Long story short, you could either 1) query specific columns using s3-parquet-duckdb stack 2) load parquet file through network, and put it inside local duckdb-wasm instance so that you can do queries from client side
My comment was a bit ambiguous. So, for sheets where we have to load all data, we would load all columns at once as a parquet file. (I will leave comment for the advantage of this approach in the next comment)

On the other hand, let’s say we have to draw a chart from a column. The type chart could be changed by user - they could be Pie charts, means, time series chart, median, table or even dot products. To achieve this goal, we would bring just a column from s3 using duckdb, and apply sql queries from client side, rendering adequate ui.

It's probably part of it, but also overhead from small requests and latency from round trips.
Great point.

The advantages of loading “parquet” in “client side” are that 1) you only have to load data once from server and 2) the parquet files are surprisingly well zipped.

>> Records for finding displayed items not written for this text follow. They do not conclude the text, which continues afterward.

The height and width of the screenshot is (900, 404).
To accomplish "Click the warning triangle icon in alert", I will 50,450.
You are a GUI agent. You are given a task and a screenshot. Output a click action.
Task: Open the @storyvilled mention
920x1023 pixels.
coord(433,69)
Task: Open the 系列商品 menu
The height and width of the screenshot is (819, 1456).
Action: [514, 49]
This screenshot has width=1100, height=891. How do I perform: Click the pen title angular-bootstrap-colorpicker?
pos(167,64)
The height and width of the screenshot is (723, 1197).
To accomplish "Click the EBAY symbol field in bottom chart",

1) If you load once from server, no more small network requests while you are scrolling a table. Moreover, you could use the same duckdb table to visualize data or show raw data.

2) Sending whole data as a parquet file is faster through network than receiving data as json in response.

I wonder how much of the benefit is from just not using json vs reducing round trips. I guess if you had a large table you could stream (smaller than normal) row groups from parquet? Not sure how much work that would be though.

I'm not sure what the optimal response size is for an http response, but probably there are diminishing efficiency returns above more than a MB or two, and more of a latency hit for reading the whole file. So if you used row groups of a couple of MB and then streamed them in you'd probably get the best of both worlds.